● **Work request**:
Please set down, word for word, the line that contains "Task: Collapse the Display tree node" and every line after it to the end of the entries below, omitting the pictures.

[Stored data entries]
====================

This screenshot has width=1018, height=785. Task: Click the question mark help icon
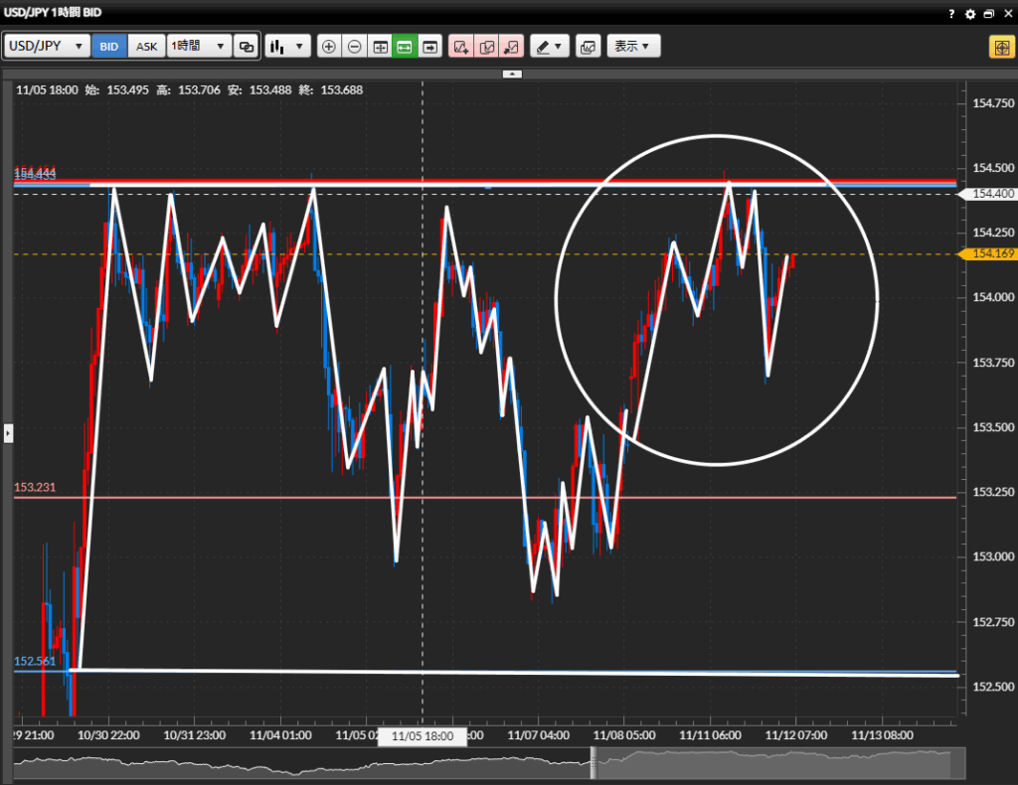[x=952, y=14]
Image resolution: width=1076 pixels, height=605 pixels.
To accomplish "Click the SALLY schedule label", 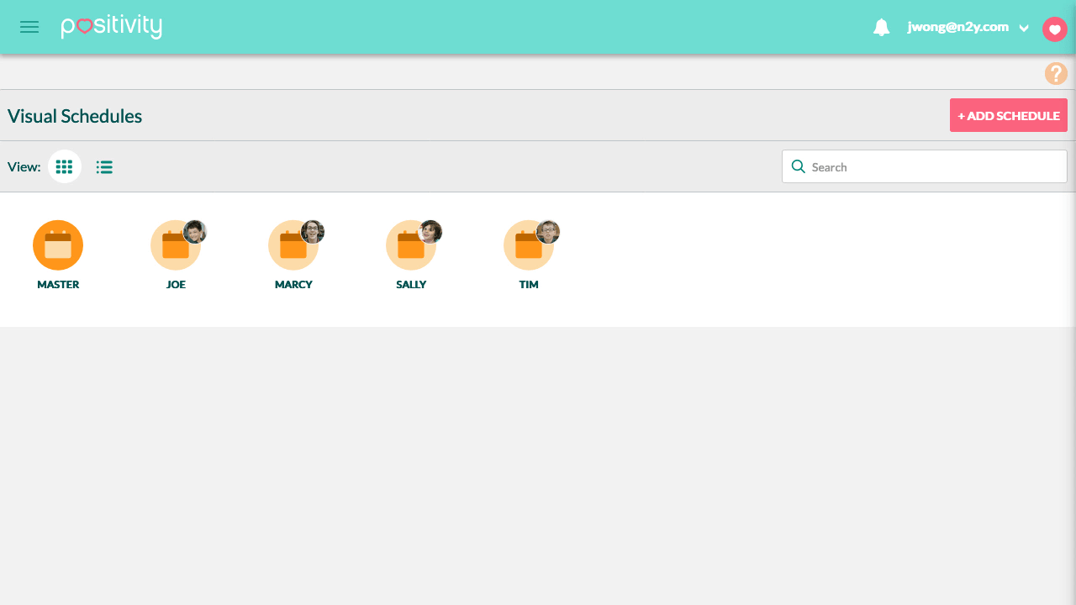I will (x=411, y=285).
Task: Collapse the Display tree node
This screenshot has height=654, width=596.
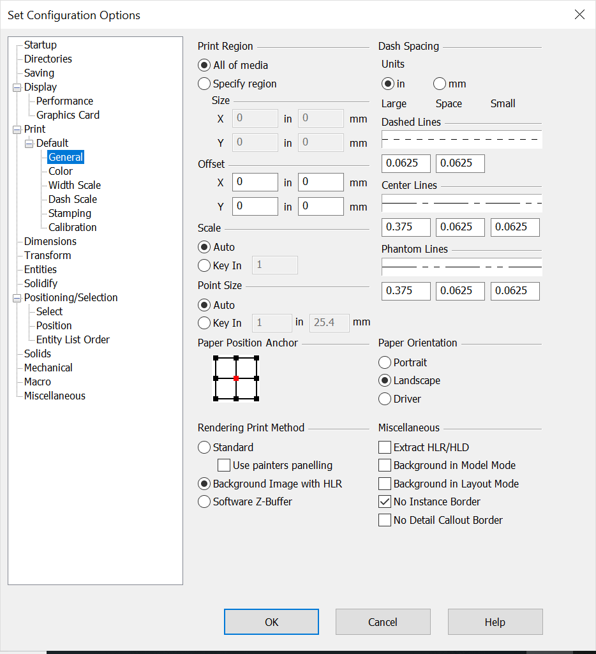Action: click(x=17, y=87)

====================

● **Task result**:
Task: Collapse the Display tree node
This screenshot has height=654, width=596.
Action: click(x=17, y=87)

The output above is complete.